To study the usage of thread-safe libraries in dacapo benchmark suite, I want to instrument the applications.
Soot, although good at analyzing and instrumenting programs, seems to miss certain classes for some applications. In other words, the output may not be correct.
Also, each soot analysis runs for almost an hour and uses up to 14G memory, which is annoying. What is more annoying, you must rerun the analysis even you find if you find a tiny mistake in the code, e.g., missing a nullcheck condition. It costs another one hour.
To get rid of incorrect and inefficient soot, I want to use asm to instrument dacapo applications.
Basically, what I am going to do are:
1) identify the thread-safe classes.
2) instrument such classes so that their instances contain extra fields representing our tracking information.
3) when we invoke the methods of such classes, we first forward to the instrumented method which checks the shareness of the invoker.
The tasks involve adding fields, adding methods and invocations, and also the detection of thread-safe classes.
Before carrying out the tasks, we first introduce asm as follows.
Section{ASM primer}
The bytecode outline plugin is very great to teach you the ASM code for producing certain java code.
Note that, eclipse 3.5 has a version incompatibility problem with the plugin, use the newest version in the author's webpage.
section{how to define a class}
dynamic use of the produced class: defineclass(,,, bytearry.length). This method is protected in ClassLoader. So extend the ClassLoader as a subClassLoader, where you can use it and wraps it as a public interface.
Copy a class to the other file: suppose cr is a reader, cw is a class writer. cr.accept(cw, ..) will help copying.
Transform: cr.accept(cv,...) cv is a wrapper of cw, it can intercepts the events produced by cr, then consumes and redirects it to the inside cw, during which some transformation may be done.
Optimization: cr declares the cw in its initialization, so that, the classes in cr are also in cw, without any copying. problems? not clear.
note for dynamic use: transform defined above can be applicable for the classes loaded in the same classloader.

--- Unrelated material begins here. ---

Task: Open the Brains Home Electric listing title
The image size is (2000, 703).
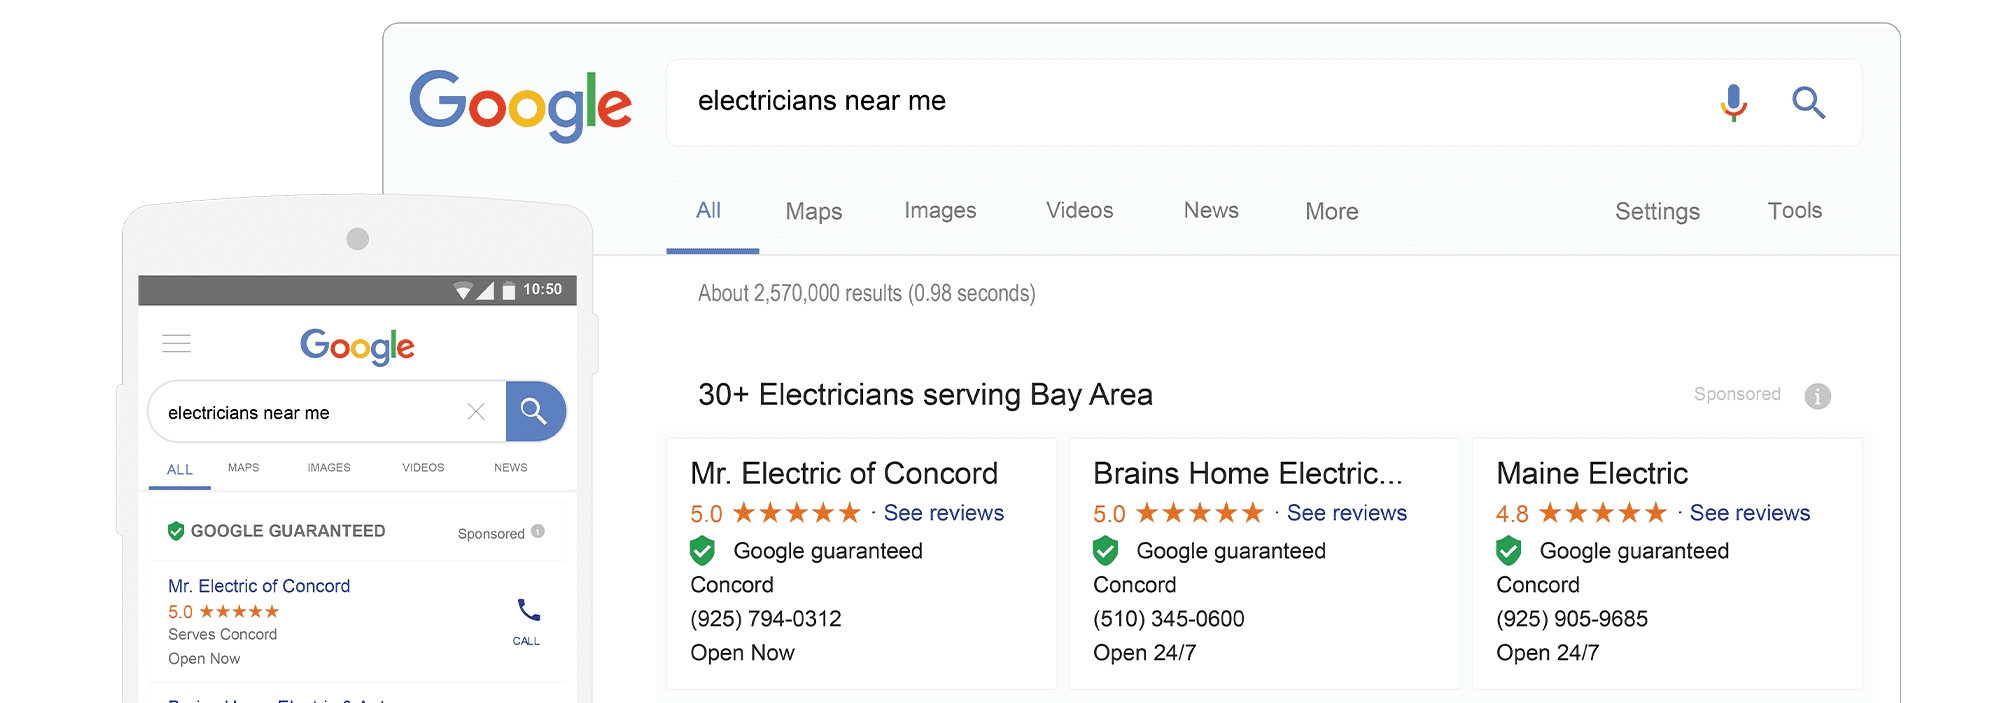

If you want it to be applicable to all classes, transform it in the jdk's instrumentor class.
remove a source info: overwrite visitSource in cv and do not forward it to the cw.
remove field: overwrite visitField and return null. Note that a return value is needed according to the interface.
add field: add visitField(); Note that, you cannot add it into visit() as it is the starts of the class and would be followed by visitAnnotations, which are required to precede visitField(). you can, however, add the visitField in visitEnd(), where we can make sure no duplication of fields can occur.
section{method instrumentation}
visitcode // must be called
visitIns; visistFrame(); // optional
visitMaxs // must be invoked
visitEnd();
mv1 and mv2 can be invoked in an interleaving way.
Section{stack frame}
It is used in jdk1.6 to speed up the verification process.
map frame: [type of locals][type of operands]
Special types are:
initialized (label) denotes the type where the object is allocated but not initialized.
initialized_this is similar, it denotes the type where the object is allocated but not initialized in the constructor method.
Top denotes the things which are not assigned to any value
NULL denotes the null.
We do not need to store the map frames before every instruction, actually, many of them can be inferred easily.
We only store the map frames before such instructions:
1) target of any jump
2) the instruction following the unconditional jumps such as goto/throw.
For such instructions, we cannot figure out easily the clues of the preceding instructions.
Shortcut: If the map stack is identical to the initial map stack, we simply use the F_SAME.
Note that, one instruction can map to multiple labels (sequentially placed)
but one label can only map to one instruction.
Section{add timer}
visitCode()
{
// add code for startTimer=System.currentTime();
}
visitInst(opcode)
{
if((opcode>=IReturn&&opcode<=Return)||opcode==athrow)
{
//add code for endTimer=System.currenTime();
}
}
updateMaxs()
{
// figure out what maximal slots for locals and operand stack.
visitMax(maxStack+4, maxiLocal);// for example, the maxstack needs to be expanded 4 slots to accommodate our new code.
}
Section{stateful transformation}
It is actually very simple.
It maintains a state machine which may transfer the state to a specific state without directly emitting the code.